「おうよ、今日の俺も最高だっただろ?」
「はい」
「バーカ、もうちょっと否定すりゃいいのに……」
 達成感と反省、終わってしまった公演への名残惜しさで血液が脈打っていた。心臓の鼓動が普段よりも早い。それは皆も同じようで、楽屋のあちこちでは最終日を無事に迎えられたことへの賛辞が飛び交っている。
 役者たちの汗で数枚の鏡が曇っていた。
「あれ、監督は」
「なんか用事があるって、先に別現場行ったよ。俺も礼言いたかったんだけどなぁ」
「そうですか……ん?ってかユーゴさんの『礼』って?」
「そりゃ『Pride』みたいな神作品書けるの、監督しかいないだろうが。他の地方劇団にはない、俺たちが演じられる〝ありがたみ〟っていうかさ。とりあえずこんな良い作品産んでくれてありがとうございます、的な事言っておきたいんだよ」
 ユーゴさん曰く、この世界に舞台芸術は数多くあれど。俺たちの監督が持ってくる台本のようにクオリティが高い作品を見られる劇場は稀らしい。
「他の劇場行ったことあるんですか?」
「ない!」
監督のおかげでこの劇団は今日まで生き残っているし、あちこちから入団希望者がやってくるんだ、と。
「お前も言いたかったか?」
「え?いや……俺はまだ入団して日が浅いですし。ユーゴさんみたいに監督と親交があるわけでも」
「じゃなくて。
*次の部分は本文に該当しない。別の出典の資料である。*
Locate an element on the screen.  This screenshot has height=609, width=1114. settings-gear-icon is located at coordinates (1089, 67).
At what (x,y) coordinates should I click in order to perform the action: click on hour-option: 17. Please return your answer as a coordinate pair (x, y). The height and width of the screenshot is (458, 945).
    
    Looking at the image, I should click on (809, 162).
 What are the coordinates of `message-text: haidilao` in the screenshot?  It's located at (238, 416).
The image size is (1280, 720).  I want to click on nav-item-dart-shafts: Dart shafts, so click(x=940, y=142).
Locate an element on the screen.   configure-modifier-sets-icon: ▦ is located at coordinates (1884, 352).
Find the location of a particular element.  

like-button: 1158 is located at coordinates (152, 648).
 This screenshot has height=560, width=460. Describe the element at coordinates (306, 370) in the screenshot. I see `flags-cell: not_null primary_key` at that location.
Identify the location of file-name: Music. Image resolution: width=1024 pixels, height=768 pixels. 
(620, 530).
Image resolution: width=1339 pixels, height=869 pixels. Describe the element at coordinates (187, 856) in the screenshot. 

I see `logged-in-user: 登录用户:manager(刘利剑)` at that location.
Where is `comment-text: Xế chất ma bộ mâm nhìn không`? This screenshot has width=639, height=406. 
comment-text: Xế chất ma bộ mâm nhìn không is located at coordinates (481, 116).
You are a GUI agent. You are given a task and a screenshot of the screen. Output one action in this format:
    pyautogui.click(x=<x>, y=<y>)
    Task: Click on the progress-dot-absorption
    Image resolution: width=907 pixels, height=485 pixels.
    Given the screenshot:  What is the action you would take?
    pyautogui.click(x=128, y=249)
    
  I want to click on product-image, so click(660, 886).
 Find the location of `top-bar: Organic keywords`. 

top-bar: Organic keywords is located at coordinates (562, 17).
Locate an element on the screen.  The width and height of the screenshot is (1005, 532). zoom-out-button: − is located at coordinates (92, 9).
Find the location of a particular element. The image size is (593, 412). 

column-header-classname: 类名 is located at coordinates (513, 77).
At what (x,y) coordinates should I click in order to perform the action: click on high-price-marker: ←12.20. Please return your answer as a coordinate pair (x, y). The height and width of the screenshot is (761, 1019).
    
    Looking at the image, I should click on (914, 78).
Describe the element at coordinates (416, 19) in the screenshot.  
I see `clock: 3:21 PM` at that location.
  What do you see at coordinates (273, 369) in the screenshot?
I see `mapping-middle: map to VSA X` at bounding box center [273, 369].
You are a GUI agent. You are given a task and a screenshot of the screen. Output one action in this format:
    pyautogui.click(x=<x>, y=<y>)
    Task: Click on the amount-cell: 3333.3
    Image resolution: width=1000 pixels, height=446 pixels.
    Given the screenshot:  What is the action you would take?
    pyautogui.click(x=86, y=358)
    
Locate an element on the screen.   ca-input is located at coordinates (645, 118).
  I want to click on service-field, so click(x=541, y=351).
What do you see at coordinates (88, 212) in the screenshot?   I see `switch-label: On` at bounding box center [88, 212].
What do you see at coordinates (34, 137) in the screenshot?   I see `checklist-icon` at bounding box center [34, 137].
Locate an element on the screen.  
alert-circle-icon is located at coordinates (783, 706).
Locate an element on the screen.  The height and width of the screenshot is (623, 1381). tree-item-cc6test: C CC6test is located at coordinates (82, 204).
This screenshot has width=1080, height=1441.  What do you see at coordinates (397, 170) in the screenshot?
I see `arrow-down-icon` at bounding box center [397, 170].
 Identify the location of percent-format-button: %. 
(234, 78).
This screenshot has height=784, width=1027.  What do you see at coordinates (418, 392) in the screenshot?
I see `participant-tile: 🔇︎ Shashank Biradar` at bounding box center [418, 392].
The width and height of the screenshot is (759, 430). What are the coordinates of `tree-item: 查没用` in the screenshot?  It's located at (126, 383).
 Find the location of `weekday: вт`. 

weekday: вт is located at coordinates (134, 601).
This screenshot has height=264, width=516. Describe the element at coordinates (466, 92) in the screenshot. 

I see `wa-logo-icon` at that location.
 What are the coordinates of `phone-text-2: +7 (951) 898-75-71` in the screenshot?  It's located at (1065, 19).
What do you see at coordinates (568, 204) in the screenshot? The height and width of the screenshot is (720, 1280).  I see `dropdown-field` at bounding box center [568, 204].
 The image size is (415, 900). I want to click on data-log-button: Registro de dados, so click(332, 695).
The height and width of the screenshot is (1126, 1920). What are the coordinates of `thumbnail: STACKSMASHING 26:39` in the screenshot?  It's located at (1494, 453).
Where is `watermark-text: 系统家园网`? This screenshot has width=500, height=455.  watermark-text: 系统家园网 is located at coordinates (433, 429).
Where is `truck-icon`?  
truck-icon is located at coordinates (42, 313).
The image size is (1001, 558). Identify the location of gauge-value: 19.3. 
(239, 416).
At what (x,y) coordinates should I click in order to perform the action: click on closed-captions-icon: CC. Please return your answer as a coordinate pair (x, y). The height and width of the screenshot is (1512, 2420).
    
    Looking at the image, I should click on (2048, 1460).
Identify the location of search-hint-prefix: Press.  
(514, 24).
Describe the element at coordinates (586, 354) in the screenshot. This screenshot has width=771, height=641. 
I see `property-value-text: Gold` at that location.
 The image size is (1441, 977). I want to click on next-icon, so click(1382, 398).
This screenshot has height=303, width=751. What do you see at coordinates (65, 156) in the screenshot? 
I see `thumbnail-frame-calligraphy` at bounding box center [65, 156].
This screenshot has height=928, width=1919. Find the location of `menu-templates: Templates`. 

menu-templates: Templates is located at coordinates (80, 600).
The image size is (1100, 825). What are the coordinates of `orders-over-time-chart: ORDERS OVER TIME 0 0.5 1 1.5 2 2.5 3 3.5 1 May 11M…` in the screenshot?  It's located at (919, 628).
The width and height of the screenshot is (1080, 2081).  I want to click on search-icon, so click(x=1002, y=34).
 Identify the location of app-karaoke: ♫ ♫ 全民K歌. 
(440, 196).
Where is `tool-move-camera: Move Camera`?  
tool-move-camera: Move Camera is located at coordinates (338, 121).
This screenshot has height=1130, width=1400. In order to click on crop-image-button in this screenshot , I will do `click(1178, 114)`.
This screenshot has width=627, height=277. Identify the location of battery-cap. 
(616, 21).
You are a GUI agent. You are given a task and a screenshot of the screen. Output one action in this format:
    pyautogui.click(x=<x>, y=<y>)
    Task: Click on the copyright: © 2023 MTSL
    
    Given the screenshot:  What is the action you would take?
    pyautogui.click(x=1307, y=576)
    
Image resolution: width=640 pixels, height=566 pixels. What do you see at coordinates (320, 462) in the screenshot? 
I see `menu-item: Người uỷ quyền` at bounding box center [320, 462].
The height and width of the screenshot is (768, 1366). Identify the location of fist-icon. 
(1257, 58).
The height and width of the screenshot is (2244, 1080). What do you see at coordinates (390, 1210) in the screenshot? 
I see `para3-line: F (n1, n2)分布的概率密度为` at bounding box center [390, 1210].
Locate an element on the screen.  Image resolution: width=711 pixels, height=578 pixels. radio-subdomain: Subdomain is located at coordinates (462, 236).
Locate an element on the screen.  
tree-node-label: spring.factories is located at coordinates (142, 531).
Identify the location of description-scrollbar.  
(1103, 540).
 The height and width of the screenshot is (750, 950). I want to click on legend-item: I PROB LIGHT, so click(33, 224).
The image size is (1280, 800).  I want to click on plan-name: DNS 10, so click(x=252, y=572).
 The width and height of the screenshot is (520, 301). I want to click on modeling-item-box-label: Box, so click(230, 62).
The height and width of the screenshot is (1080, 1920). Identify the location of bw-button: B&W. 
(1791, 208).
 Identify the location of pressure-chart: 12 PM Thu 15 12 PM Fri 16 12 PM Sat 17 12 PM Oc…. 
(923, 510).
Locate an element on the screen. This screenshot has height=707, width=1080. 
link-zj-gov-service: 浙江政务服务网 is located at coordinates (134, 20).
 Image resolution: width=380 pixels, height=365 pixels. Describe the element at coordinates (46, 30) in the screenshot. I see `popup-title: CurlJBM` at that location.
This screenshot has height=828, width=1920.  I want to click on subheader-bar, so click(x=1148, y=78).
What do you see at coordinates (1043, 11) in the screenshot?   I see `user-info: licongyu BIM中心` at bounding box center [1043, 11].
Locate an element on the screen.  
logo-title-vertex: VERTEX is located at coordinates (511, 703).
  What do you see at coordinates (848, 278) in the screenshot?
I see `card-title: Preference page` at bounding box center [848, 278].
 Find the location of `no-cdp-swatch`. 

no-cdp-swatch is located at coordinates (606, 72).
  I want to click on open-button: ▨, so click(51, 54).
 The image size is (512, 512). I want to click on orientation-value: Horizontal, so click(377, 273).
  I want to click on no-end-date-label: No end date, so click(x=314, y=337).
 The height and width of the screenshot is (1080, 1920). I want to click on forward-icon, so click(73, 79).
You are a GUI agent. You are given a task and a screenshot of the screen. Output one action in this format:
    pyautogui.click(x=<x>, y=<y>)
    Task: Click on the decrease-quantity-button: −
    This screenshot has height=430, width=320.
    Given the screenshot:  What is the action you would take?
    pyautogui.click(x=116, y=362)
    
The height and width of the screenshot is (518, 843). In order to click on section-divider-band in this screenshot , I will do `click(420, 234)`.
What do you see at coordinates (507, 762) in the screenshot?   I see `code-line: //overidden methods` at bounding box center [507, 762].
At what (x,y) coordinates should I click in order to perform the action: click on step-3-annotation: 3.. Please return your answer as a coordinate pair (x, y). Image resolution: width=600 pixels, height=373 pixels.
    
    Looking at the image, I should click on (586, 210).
リックに、『観に来てくれてありがとう』ぐらいは言いたいだろ?」
先輩の大きな手は背を叩くと思っていたのに、頭へと優しく置かれていた。
最終公演の二日後、久しぶりに獲得した休日だというのに俺は無様にも、パン屋の前に立ちすくんでいる。
「……何、してんだろ。俺」
 香ばしい小麦とバターの匂い、目の前のドアはさっきから引っ切り無しに開閉され客が出入りしていた。外で棒立ちの俺を、全員が怪訝そうな目で品定めしては去っていく。唯一、腰の曲がった婆さんだけは俺の足元しか目に入らなかったようで、何も言わずにゆっくりと通り過ぎて行った。彼女の身長よりもフランスパンの方が高いぐらいだ。
 真上に昇った太陽に背を押されるように、意を決して俺はドアを開けた。